Should you train to failure or not?
Nobody seems to know for sure.
So I will end the confusion.
And, just so everyone is clear, training to failure literally means that the weight is falling back down on you. You actually never want to do that.
Instead you can train to technical failure. That’s the point where another rep with perfect technique would be impossible.
But even that’s a little far for my liking. I always tell people to stop sets with 1-2 perfect reps in the tank. Now, granted those 1-2 reps will be hard and much slower than the previous ones. But they will still be perfect as far as the form as concerned.
When form starts breaking down, you start getting out of the groove, flaring body parts that shouldn’t be flaring, and the rep is going to take five or more seconds to complete you’ve gone to far.
You want to stop before that happens.
Definitely Avoid Coming Anywhere Near Failure on all of the Following:
- Olympic lifts
- Anything you are trying to learn
- Anything with a technical aspect
- Anything that will compromise your lower back like a bent over row
- Big barbell lifts you haven’t mastered
- Anything in the 1-5 range or 85% and above
You Can Go Very Close to Failure On:
- Bodyweight exercises done for 8 reps and above
- DB exercises done for 8 reps and above
- Barbell presses if you have mastered technique and are doing them for sets of 8 and above, with focus on size over strength
- Sled pushing and dragging. Again, not necessary but fine.

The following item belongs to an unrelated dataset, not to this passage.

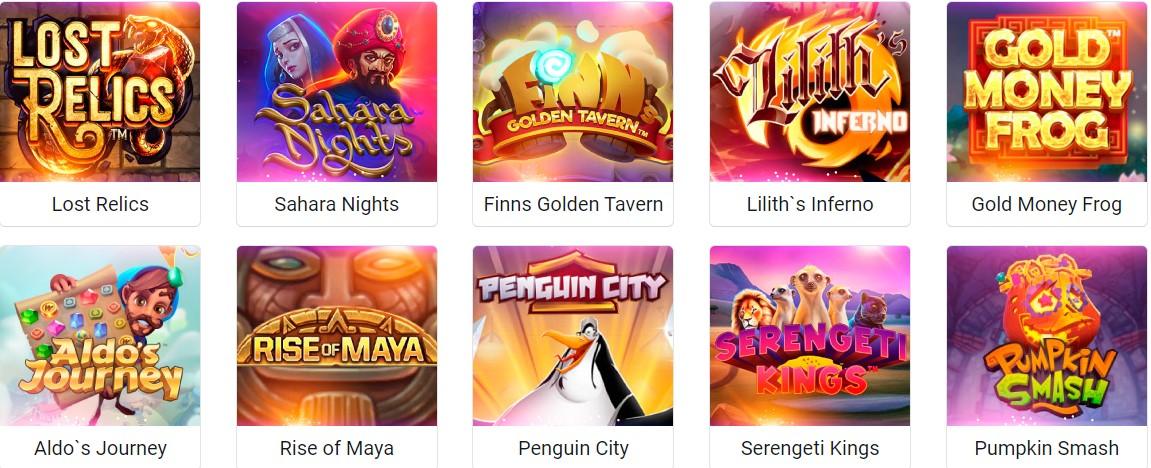Select the Pumpkin Smash game thumbnail
Image resolution: width=1151 pixels, height=468 pixels.
[1047, 336]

- Hard conditioning drills that aren’t technical or don’t pose an injury risk if form breaks down. Not necessary but conditioning is brutal and you’ve gotta lay it all on the line.
If you train hard but smart you can avoid overtraining and injury. Sometimes people want to push it and I get that. And there are definitely studies that show training to failure leads to better size and strength gains.
So what I would recommend is that if you want to train to failure (and you should, sometimes) you don’t do it on more than about 3-5 total sets per workout. That gives you the best of both worlds.
A word of caution, though- if you don’t recover well or get sick easily, I’d totally skip the failure sets or just limit to 1-2 per workout, and not at every training session.
Everyone’s tolerance is different and you have to do your best honest self assessment.
I hope this helps you get closer to your goals.